WASHINGTON, D.C. — The U.S. Department of Education announced Monday that it is opening civil rights investigations in five states to look into whether bans on mask mandates in schools are discriminatory.
The department’s office of civil rights is launching these investigations in Iowa, Oklahoma, South Carolina, Tennessee, and Utah.
The probes will explore whether statewide prohibitions on universal indoor masking discriminate against students with disabilities who are at heightened risk for severe illness from COVID-19 by preventing them from safely accessing in-person education.
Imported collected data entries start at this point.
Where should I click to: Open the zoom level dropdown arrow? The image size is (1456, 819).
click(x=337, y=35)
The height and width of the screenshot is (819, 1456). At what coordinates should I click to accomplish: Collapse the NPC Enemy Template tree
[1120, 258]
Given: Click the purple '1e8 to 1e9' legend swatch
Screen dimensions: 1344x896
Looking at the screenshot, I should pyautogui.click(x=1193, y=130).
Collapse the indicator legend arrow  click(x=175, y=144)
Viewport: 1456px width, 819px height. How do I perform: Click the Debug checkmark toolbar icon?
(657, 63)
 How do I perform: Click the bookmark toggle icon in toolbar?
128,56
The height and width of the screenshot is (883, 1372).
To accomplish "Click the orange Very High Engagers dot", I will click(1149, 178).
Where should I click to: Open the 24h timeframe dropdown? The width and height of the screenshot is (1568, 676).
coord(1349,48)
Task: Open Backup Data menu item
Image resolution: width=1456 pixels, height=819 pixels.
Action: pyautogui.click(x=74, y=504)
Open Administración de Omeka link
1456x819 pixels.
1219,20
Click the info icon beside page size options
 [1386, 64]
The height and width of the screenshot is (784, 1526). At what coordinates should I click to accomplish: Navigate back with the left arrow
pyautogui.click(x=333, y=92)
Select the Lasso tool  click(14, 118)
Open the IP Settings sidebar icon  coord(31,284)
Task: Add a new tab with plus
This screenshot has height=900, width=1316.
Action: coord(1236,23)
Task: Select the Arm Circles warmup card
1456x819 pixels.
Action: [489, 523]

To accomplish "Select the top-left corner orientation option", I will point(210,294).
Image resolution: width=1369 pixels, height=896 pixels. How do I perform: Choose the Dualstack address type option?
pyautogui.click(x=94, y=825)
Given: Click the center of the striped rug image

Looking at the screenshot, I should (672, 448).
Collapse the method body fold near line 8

The department sent letters to the chief school officers in the affected states Monday, outlining how they say stopping universal masking prevents school districts from implementing health and safety policies that they determine are necessary to protect students from exposure to COVID-19, including those with underlying medical conditions related to their disability.
The letter states that the department is concerned that state mask restrictions on schools, “may be preventing schools…from meeting their legal obligations not to discriminate based on disability and from providing an equal educational opportunity to students with disabilities who are at heightened risk of severe illness from COVID-19.”
The investigations will explore each state's compliance with Section 504 of the Rehabilitation Act of 1973 (Section 504), which is a federal law that protects students with disabilities from discrimination based on their disability.
The probes will also explore whether statewide prohibitions on universal indoor masking violate Title II of the Americans with Disabilities Act of 1990, which prohibits disability discrimination by public entities, including public education systems and institutions.
The department says it has not opened similar investigations in Florida, Texas, Arkansas, or Arizona because those states’ bans on universal indoor masking are not currently being enforced as a result of court orders or other state actions.
"The Department has heard from parents from across the country – particularly parents of students with disabilities and with underlying medical conditions – about how state bans on universal indoor masking are putting their children at risk and preventing them from accessing in-person learning equally," said U.S. Secretary of Education Miguel Cardona in a statement. "It's simply unacceptable that state leaders are putting politics over the health and education of the students they took an oath to serve. The Department will fight to protect every student's right to access in-person learning safely and the rights of local educators to put in place policies that allow all students to return to the classroom full-time in-person safely this fall."